» TASK STATEMENT:
Every line below must be given again exactly.

Top of AVAILABLE DATA

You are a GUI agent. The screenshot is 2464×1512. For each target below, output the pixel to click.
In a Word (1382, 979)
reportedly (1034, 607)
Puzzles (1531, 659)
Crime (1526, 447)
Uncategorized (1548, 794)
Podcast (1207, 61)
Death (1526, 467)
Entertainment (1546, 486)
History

Bottom of AVAILABLE DATA

» RESPONSE AREA:
You are a GUI agent. The screenshot is 2464×1512. For each target below, output the pixel to click.
In a Word (1382, 979)
reportedly (1034, 607)
Puzzles (1531, 659)
Crime (1526, 447)
Uncategorized (1548, 794)
Podcast (1207, 61)
Death (1526, 467)
Entertainment (1546, 486)
History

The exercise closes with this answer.